We’ve run this article by the late, great Nova Scotian genealogist, Terry Punch, a few times; however, it is such an important cautionary (and humorous) tale about the search for church records, we’re running it again today.


Some years ago, when religious sectarianism was closer to the surface, people spoke of the marriage of a Catholic and a Protestant as a ‘mixed marriage’, and it was clearly viewed askance by some. Wags in areas where virtually everyone for miles around was either a Roman Catholic or a Presbyterian would describe the union of a Conservative youth with a Liberal woman as a mixed marriage. I once heard it observed, when a strong-minded Tory lass wed the easygoing son of a local Grit, that ‘John Diefenbaker got another vote there.’

It seemed for years that a person was no more likely to change their partisanship than they were to attend another church.

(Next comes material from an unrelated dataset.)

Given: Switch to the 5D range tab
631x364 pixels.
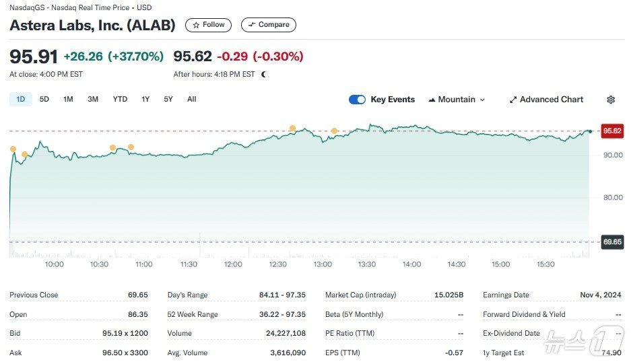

I recall a younger colleague’s dismay when he mentioned how upset his family was that a second cousin had ‘ married outside the church.’ An amiable Cape Bretoner [Nova Scotian] on  staff used to say, with a wink, ‘Outdoor wedding, eh?’ and we’d enjoy the fireworks. 

I thought those days had gone forever until I began to meet people tracing their family trees and who were wedded to the notion that all of their ancestors had belonged, like themselves, to the Softshell Baptists, or was it the Unmethodical Methodists or the Ruritanian Catholics? One chap insisted so long and so stridently that his people had always been Baptists that I couldn’t resist asking, straight-faced, ‘Even before the Reformation?’ I haven’t heard from him lately for some reason.

It calls to mind the story of the two Scots who argued whose was the older clan. Red Angus MacAdam felt he’d carried the day when he gleefully exclaimed, ‘D’ye ken the name? It means the son of Adam, and Adam was the first man in the Bible.’ Sandy MacHector merely smiled the sort of smile that seems to bestow a pat on the head of an obedient doggie, then warmed to his task. “The history of our family is written in five great books, and there’s a wee footnote in the middle of volume three. It says, ‘At this point the world was created.’ Angus should have asked, ‘And what were they standing on, then?’ “

People doing genealogical research ought to be broad minded and realistic enough to realize that circumstances alter cases. When people live in a sizeable community with a choice of several Christian denominations as well as a few non-Christian places of worship, it is easy to clasp one’s sect to one’s bosom, but when our ancestors settled here the choice wasn’t so rich. Many an Irish Catholic wound up in a place with one church, and that Protestant of some kind. Sooner or later, he’d join the only congregation available, if only to become part of the community. The reverse was equally true. The outcome can be to have a Bridget O’Malley who is Lutheran and a John Knox who is a Catholic. It wasn’t theology that brought this about; it was practicality.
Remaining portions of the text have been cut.